Il vicepresidente della Fiorentina, Gino Salica, è tornato a parlare a margine di un evento della sfida che ha visto la formazione viola uscire sconfitta per 2-0 in casa contro la Juventus nell'ultimo turno di campionato. 

PROTESTE - Salica ha in particolar modo puntato il dito sulle decisioni arbitrali e sul modus operandi di molti giocatori bianconeri nei confronti dei direttori di gara: "È inaccettabile che soltanto ad alcune squadre sia consentito protestare così. Parliamo ogni giorno della mancanza di credibilità del calcio italiano, il fatto che non ci si sia qualificati ai Mondiali, che Lega e Figc siano commissariate da tempo e, se ci mettiamo anche questi episodi, la vedo veramente dura. Tutta l'Italia ha visto quello che è successo. Noi della Fiorentina ci siamo chiesti: perché glielo permettono? In tutte le telefonate che abbiamo fatto in questi giorni tutti ci hanno seguito".

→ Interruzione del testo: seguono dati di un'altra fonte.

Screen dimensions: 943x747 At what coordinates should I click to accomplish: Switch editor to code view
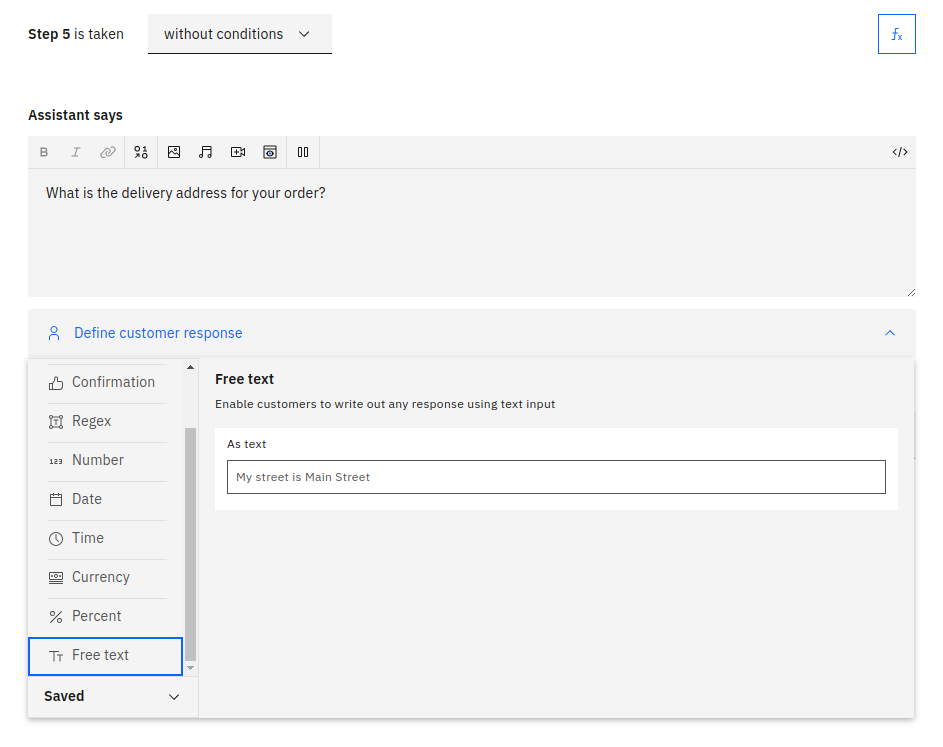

PRESA DI POSIZIONE - "La questione di cosa fare dopo la gara contro la Juventus l'abbiamo dibattuta a lungo. Probabilmente a noi avrebbe fatto comodo fare la voce grossa e stigmatizzare l'episodio inconcepibile dei giocatori della Juventus nei confronti dell'arbitro, in occasione del rigore prima assegnato alla Fiorentina per il fallo di mano di Chiellini, e poi tolto dal VAR. Ci abbiamo riflettuto e abbiamo deciso di seguire un'altra linea".

BATTAGLIA GIA' PERSA - "Probabilmente noi perdiamo la battaglia, tanto la partita era già persa. Forse i tifosi avranno di nuovo la percezione che siamo una società assente, che cura poco le cose. Invece abbiamo preferito intervenire in modo diverso. Con il presidente Cognigni stiamo studiando un'operazione per portare ai livelli giusti quello che è un disagio profondo".